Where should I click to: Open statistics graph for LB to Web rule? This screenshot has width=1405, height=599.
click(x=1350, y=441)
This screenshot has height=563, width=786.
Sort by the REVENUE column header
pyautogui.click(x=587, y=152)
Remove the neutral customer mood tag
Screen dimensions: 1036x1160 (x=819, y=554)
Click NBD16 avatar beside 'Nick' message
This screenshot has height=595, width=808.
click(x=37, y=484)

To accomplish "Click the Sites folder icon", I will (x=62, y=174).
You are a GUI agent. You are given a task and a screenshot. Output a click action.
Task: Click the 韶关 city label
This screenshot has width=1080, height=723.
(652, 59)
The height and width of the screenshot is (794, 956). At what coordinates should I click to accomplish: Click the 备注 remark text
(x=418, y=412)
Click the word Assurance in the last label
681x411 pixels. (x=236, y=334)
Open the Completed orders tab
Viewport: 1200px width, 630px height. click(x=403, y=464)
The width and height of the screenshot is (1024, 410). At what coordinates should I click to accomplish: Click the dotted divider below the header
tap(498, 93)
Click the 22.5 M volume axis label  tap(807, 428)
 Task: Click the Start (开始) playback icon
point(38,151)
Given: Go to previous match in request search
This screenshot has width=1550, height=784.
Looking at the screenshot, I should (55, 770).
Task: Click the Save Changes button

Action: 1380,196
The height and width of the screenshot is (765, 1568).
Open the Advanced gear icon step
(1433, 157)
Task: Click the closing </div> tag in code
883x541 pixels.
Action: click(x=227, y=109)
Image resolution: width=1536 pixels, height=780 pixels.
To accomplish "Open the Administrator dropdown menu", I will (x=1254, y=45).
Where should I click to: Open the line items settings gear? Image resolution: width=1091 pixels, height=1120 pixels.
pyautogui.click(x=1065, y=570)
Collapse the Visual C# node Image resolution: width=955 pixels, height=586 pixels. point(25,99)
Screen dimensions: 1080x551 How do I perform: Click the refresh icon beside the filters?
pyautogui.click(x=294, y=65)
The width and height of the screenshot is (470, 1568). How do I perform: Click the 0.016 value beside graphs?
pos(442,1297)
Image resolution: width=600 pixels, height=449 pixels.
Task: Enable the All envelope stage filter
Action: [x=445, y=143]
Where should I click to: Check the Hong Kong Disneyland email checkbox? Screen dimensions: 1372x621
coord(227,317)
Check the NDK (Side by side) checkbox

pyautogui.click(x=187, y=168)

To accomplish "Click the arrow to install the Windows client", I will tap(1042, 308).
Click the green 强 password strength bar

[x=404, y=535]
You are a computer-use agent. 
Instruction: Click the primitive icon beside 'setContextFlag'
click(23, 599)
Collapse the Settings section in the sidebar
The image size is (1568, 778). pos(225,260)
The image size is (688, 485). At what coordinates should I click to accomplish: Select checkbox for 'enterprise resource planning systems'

Given task
Please quote every one of the entries above verbatim, keeping each line unchanged.

Written reply
Where should I click to: Open statistics graph for LB to Web rule? This screenshot has width=1405, height=599.
click(x=1350, y=441)
This screenshot has height=563, width=786.
Sort by the REVENUE column header
pyautogui.click(x=587, y=152)
Remove the neutral customer mood tag
Screen dimensions: 1036x1160 (x=819, y=554)
Click NBD16 avatar beside 'Nick' message
This screenshot has height=595, width=808.
click(x=37, y=484)

To accomplish "Click the Sites folder icon", I will (x=62, y=174).
You are a GUI agent. You are given a task and a screenshot. Output a click action.
Task: Click the 韶关 city label
This screenshot has width=1080, height=723.
(652, 59)
The height and width of the screenshot is (794, 956). At what coordinates should I click to accomplish: Click the 备注 remark text
(x=418, y=412)
Click the word Assurance in the last label
681x411 pixels. (x=236, y=334)
Open the Completed orders tab
Viewport: 1200px width, 630px height. click(x=403, y=464)
The width and height of the screenshot is (1024, 410). At what coordinates should I click to accomplish: Click the dotted divider below the header
tap(498, 93)
Click the 22.5 M volume axis label  tap(807, 428)
 Task: Click the Start (开始) playback icon
point(38,151)
Given: Go to previous match in request search
This screenshot has width=1550, height=784.
Looking at the screenshot, I should (55, 770).
Task: Click the Save Changes button

Action: 1380,196
The height and width of the screenshot is (765, 1568).
Open the Advanced gear icon step
(1433, 157)
Task: Click the closing </div> tag in code
883x541 pixels.
Action: click(x=227, y=109)
Image resolution: width=1536 pixels, height=780 pixels.
To accomplish "Open the Administrator dropdown menu", I will (x=1254, y=45).
Where should I click to: Open the line items settings gear? Image resolution: width=1091 pixels, height=1120 pixels.
pyautogui.click(x=1065, y=570)
Collapse the Visual C# node Image resolution: width=955 pixels, height=586 pixels. point(25,99)
Screen dimensions: 1080x551 How do I perform: Click the refresh icon beside the filters?
pyautogui.click(x=294, y=65)
The width and height of the screenshot is (470, 1568). How do I perform: Click the 0.016 value beside graphs?
pos(442,1297)
Image resolution: width=600 pixels, height=449 pixels.
Task: Enable the All envelope stage filter
Action: [x=445, y=143]
Where should I click to: Check the Hong Kong Disneyland email checkbox? Screen dimensions: 1372x621
coord(227,317)
Check the NDK (Side by side) checkbox

pyautogui.click(x=187, y=168)

To accomplish "Click the arrow to install the Windows client", I will tap(1042, 308).
Click the green 强 password strength bar

[x=404, y=535]
You are a computer-use agent. 
Instruction: Click the primitive icon beside 'setContextFlag'
click(23, 599)
Collapse the Settings section in the sidebar
The image size is (1568, 778). pos(225,260)
The image size is (688, 485). At what coordinates should I click to accomplish: Select checkbox for 'enterprise resource planning systems'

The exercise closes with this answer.